**Directive:**
Can you reproduce every one of the rows below word for word, omitting the pictures?

>> Begin Data for the task

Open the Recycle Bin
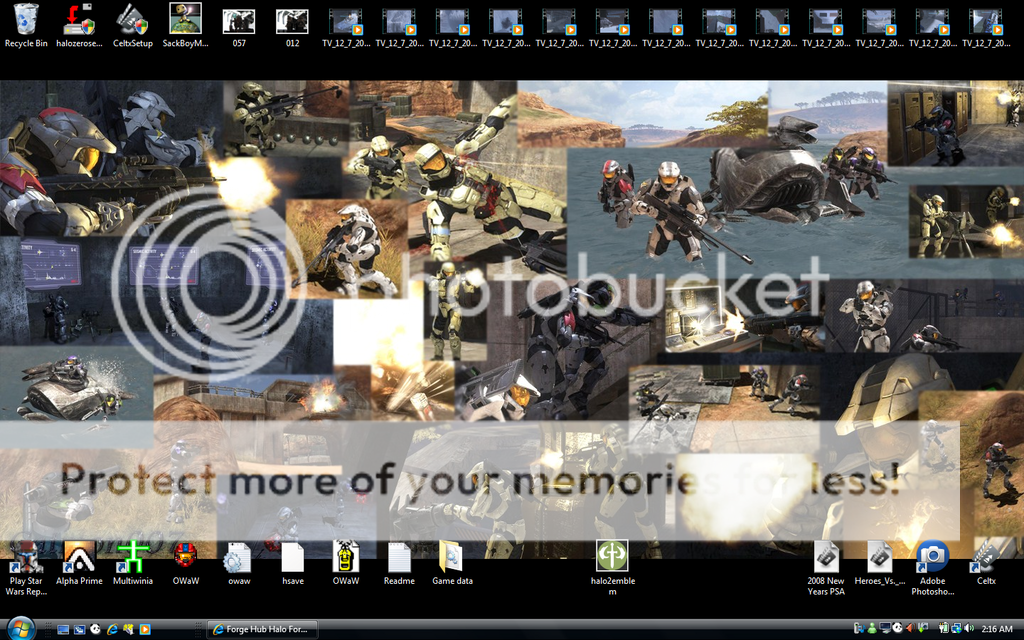coord(26,20)
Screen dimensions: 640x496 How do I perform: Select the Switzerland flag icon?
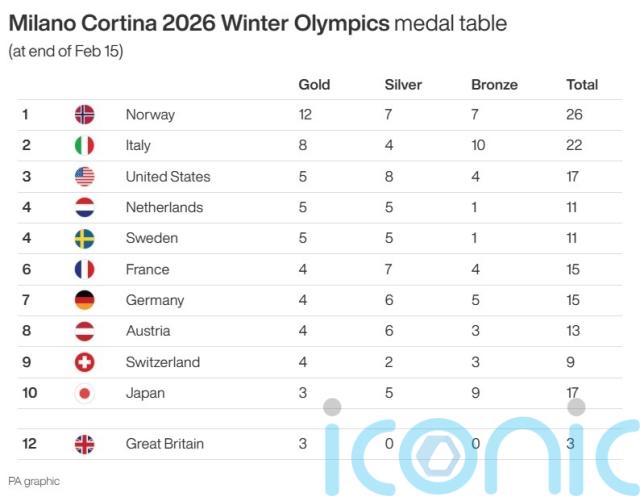point(84,363)
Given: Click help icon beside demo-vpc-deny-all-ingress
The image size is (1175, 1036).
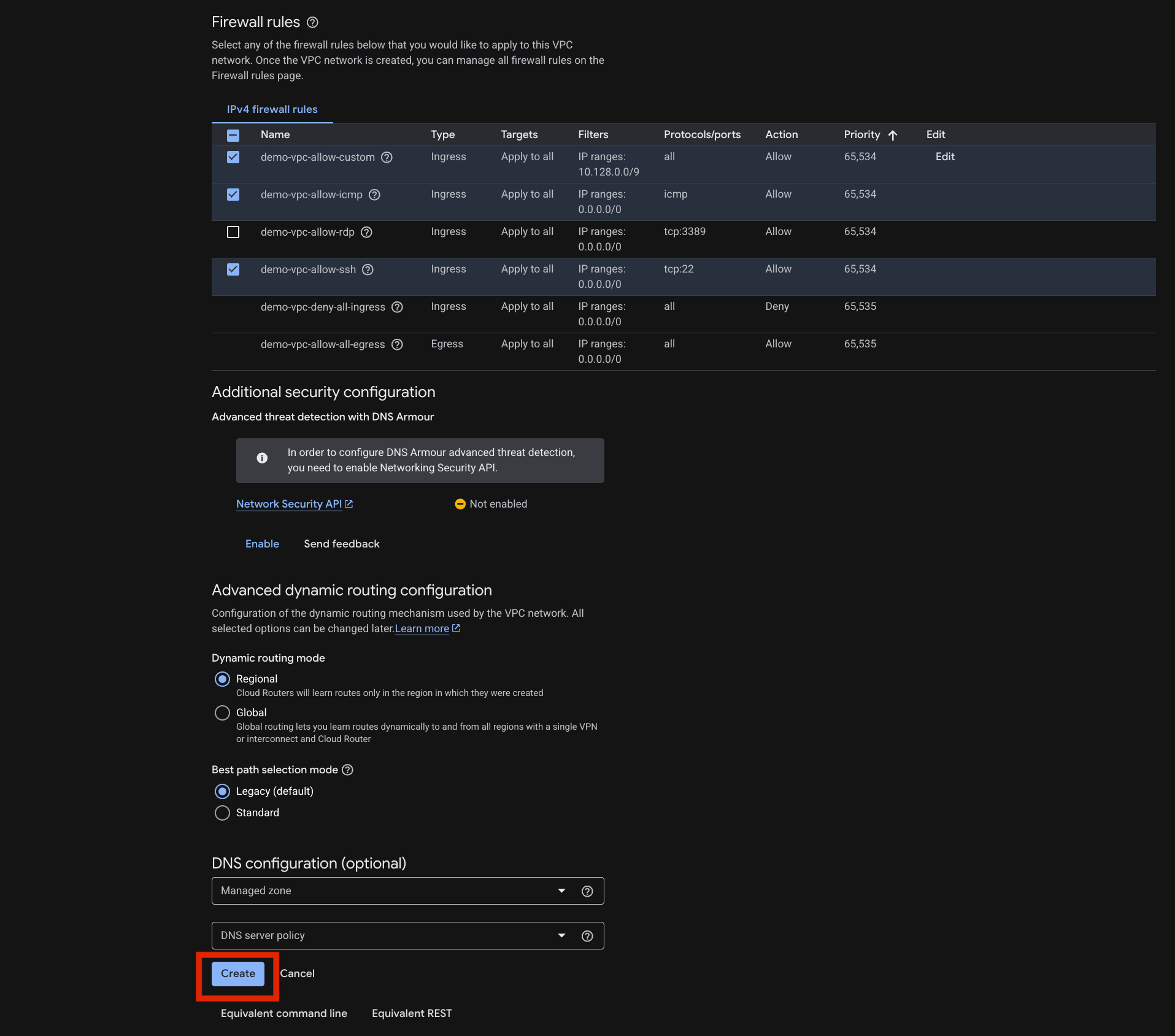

>> End Data for the task

**Task output:**
Open the Recycle Bin
coord(26,20)
Screen dimensions: 640x496 How do I perform: Select the Switzerland flag icon?
point(84,363)
Given: Click help icon beside demo-vpc-deny-all-ingress
The image size is (1175, 1036).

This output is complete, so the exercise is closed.